Thursday, July 23, 2009

The Media Decline Continues

New quarter, new proclamations of pain from traditional media owners. Many of them are seeing significant declines in their precious advertising revenues.

The problem, as articulated by 'Free', is that advertising was once a scarcity market. It was a market that was defined by a lack of supply. I've lost count of the number of briefs that use the words 'cash-rich, time-poor'.

The implication we're using in this case is that the people we're targeting don't consume much media. They will only see our adverts in a couple of places in the rare times when they're not working or doing aspirational things.

Clients loved it. We loved it. The media loved it. It was even and recycled and sold back to consumers: here and here among the 11.2 million results in Google. Consumers loved the idea that they were so important they couldn't be bothered to engage with stuff that wasn't either fun or self improving.

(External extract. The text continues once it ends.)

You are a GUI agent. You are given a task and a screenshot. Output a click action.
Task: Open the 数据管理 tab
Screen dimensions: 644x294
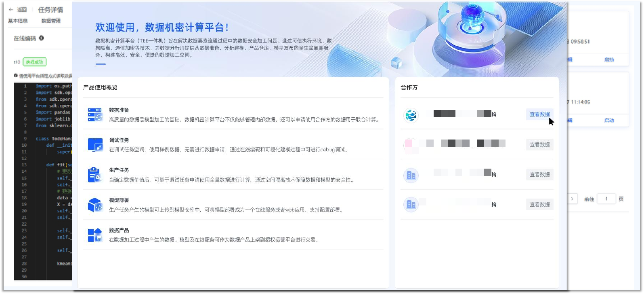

Our entire industry was then wrapped around this problem. Fickle people need clever strategies for finding them. Media agencies will sit there and come up with cunning ways to reach them. Publishers will dream up shiny media vehicles that are tailored to these people. The agencies will come up with a way to value the audiences that publishers own. The Publishers will then find ways to 'reach' that audience that will turn out to be particularly costly.

Problem is that we've gotten a bit too good at finding solutions to this problem. The internet has been a fantastic leveller in terms of media consumption.

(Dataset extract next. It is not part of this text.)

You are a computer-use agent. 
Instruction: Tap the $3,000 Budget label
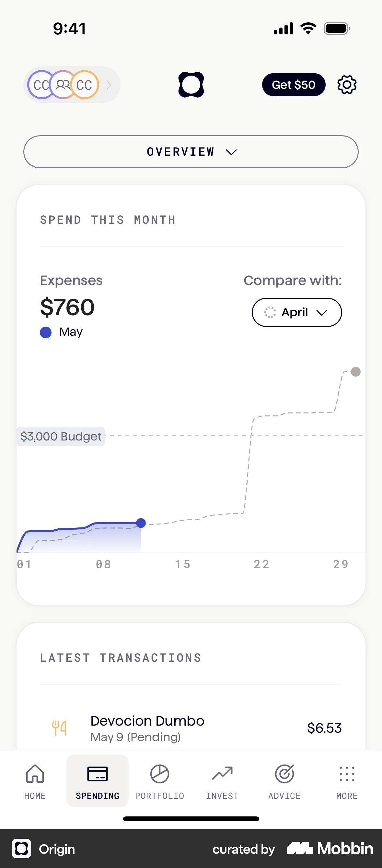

In the old media world, one could argue that the only way to reach a 'high flier' was to buy ads in the FT, maybe the economist and possibly get some posters around Canary Wharf. You wouldn't find them watching Pop Idol or at least the wastage you'd see in that buy would make things a bit pointless.

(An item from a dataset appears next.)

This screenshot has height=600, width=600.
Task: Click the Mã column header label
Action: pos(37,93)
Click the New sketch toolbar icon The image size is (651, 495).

Now a whole host of companies have come along trying to find ways to get to those people. We can identify them from registration data across Facebook and LinkedIN. They will be reading the business sections online across the Guardian, Reuters, Bloomberg, FT, WSJ, CityWire, Interactive Investor, etc.

This worked for a while but at some point some more clever people came up with ways to identify these people across the internet. Now we can use tracking technology to find regular readers of the FT \ business sections \ heavy online purchasers. Once we've found them, we can target ads to them wherever they are. For the price of one placement in the FT, we can get ten when that person's reading up on the latest gossip on HeatWorld (they still indulge their trashy side too).

The targeting change hasn't fully hit the media landscape yet. We've yet to nail the exact places our ads are going to be appearing in. Testing of the effectiveness of the targeted ads hasn't come back with solid enough results.

What's certain is that once the recession has ended, publishers who rely on pushing high rates for their 'premium' audience are going to have difficulty pushing their rates back up to where they were before the recession.

Image stolen from Big Huge Labs

Daily Mail 'Beats Guardian'

You'll probably see this kind of story being repeated across the press for the next couple of days.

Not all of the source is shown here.